Churches have a depressing tendency towards
institutionalism,
we become
scribes and write things down,
defining God with ever more
constrictive formulations,
and the
Spirit of Jesus is always working to tear that apart,
with acts of inclusion and mercy and
grace and forgiveness.
Last year, as part of our Inclusive Church series,
my old college
friend Glen Graham preached here on disability inclusion,
and Glen, who is blind, said
"We
must include everybody, there is no opt out clause...
because we
are being shaped into the likeness of Christ's body".
We are the body of Christ, and as such we are the community
of Christ,
we are the
new kingdom which he proclaimed as coming into being.
We can, and should, be the place
where this
new society takes shape,
inviting the world to participate in the gospel of Christ
which is
good news for all people.
We are those who
can proclaim forgiveness to one another,
even as we
are forgiven by God and by others.
We are those who
can model healing and wholeness,
where no
impairment or characteristic is exclusionary or unclean.
This is why it matters so much that we, as God’s people in
this place,
take
seriously what it means to see others brought to healing and wholeness,
and it is why we continue to offer our persistent challenge
to a world
still hell-bent on scapegoating and violence.

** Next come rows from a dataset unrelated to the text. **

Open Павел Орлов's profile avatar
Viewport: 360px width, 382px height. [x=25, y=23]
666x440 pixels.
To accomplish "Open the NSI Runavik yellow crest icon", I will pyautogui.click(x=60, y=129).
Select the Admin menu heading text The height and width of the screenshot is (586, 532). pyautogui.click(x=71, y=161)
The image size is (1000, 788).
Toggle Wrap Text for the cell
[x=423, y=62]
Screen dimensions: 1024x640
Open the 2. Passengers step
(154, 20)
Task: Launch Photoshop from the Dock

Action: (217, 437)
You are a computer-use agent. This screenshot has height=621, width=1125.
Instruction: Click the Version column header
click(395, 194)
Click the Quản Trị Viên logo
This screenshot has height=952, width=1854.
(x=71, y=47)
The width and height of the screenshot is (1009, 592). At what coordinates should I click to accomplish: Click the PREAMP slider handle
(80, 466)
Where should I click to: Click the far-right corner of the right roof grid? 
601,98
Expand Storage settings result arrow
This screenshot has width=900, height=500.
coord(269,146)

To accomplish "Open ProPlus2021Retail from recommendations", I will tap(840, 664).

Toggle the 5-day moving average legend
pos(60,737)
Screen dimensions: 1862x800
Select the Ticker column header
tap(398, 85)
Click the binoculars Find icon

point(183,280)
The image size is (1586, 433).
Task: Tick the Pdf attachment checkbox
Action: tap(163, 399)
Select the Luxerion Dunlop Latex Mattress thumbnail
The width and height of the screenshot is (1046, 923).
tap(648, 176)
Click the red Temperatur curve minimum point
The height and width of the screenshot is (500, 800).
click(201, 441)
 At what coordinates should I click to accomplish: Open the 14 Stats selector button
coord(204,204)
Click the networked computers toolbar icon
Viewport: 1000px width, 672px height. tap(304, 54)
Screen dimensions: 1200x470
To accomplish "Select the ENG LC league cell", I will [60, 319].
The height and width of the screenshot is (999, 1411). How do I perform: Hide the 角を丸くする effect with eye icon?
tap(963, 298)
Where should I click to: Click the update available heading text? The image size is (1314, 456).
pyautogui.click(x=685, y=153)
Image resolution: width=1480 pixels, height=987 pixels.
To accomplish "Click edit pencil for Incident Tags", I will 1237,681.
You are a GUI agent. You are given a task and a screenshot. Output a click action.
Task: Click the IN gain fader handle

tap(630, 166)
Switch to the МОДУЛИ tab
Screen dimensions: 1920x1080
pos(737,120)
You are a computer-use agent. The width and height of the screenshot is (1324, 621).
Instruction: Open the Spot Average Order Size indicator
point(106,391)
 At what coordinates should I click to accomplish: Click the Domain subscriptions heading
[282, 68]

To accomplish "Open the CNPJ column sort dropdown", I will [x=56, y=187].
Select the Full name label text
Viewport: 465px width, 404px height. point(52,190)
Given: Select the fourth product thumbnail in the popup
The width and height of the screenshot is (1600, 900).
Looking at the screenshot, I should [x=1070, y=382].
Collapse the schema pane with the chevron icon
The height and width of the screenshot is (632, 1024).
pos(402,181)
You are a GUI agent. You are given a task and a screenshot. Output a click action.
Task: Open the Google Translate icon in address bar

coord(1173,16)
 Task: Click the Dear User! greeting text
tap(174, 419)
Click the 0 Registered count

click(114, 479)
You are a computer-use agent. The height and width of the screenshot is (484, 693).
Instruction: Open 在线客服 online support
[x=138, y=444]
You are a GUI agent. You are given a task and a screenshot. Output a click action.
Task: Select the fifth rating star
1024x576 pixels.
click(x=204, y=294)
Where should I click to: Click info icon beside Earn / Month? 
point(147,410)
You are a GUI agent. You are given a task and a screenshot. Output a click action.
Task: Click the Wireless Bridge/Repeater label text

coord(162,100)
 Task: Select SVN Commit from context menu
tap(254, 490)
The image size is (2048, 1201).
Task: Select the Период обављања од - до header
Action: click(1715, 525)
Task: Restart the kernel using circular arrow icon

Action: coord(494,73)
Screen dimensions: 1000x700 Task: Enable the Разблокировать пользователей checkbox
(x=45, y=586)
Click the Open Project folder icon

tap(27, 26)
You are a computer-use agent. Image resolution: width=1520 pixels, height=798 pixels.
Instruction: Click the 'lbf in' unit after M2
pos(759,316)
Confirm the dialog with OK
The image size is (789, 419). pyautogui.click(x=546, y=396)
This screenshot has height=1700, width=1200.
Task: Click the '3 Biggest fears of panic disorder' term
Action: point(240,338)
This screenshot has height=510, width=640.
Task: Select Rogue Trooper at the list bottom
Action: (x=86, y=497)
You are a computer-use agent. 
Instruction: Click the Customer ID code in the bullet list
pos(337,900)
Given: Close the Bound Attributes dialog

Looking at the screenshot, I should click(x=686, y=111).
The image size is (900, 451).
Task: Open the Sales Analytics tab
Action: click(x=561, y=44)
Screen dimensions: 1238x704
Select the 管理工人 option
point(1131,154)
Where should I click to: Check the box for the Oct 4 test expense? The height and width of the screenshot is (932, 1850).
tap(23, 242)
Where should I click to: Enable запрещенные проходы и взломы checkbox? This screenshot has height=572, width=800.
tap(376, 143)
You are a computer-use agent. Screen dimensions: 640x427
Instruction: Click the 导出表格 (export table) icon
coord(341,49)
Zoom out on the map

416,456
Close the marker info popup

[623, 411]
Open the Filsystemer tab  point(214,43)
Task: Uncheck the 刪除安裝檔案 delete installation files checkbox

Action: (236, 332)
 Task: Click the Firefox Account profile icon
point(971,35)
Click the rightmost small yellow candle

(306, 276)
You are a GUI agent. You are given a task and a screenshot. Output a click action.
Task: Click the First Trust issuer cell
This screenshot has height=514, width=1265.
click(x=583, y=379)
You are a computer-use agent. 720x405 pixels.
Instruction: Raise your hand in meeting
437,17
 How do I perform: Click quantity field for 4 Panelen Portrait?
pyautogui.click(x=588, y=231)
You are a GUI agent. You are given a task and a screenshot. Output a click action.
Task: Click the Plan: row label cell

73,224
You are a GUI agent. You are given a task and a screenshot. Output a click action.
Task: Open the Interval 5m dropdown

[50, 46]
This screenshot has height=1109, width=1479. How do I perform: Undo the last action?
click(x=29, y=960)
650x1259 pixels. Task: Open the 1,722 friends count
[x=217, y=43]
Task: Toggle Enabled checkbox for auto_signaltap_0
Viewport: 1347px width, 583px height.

This why it matters that we take seriously our commitment
to making
our church accessible to all.
Whether this is physical adaptation of the building,
to the way
we structure ourselves communally.
This is why it matters that we work with others from
different faith traditions and none,
to bring
transformation to society
through our
involvement in London Citizens.
If we are to be the people of Christ, our mandate, our
manifesto,
is to tear,
to rip, the fabric of any society or institution
that tries
to contain the and constrain the new kingdom of Christ.
And it is all because we are ourselves declared absolutely forgiven,
we know
what it is to be declared unconditionally clean,
we know
what it is to be part of a community
of healing, restoration, and
wholeness.
x
[1]
https://www.scope.org.uk/about-us/social-model-of-disability/
[2]
https://www.scope.org.uk/about-us/social-model-of-disability/
2 comments:
Isn't it wonderful to be included and to feel included!
A Vicar of St. Marylebone Parish Church healing centre, many years ago describes how one woman was healed by the help she received to live a short and full life, but not cured and subsequently died. Another woman was miraculously cured of a medical problem, but whose life of internal turmoil became worse; he says she was not healed.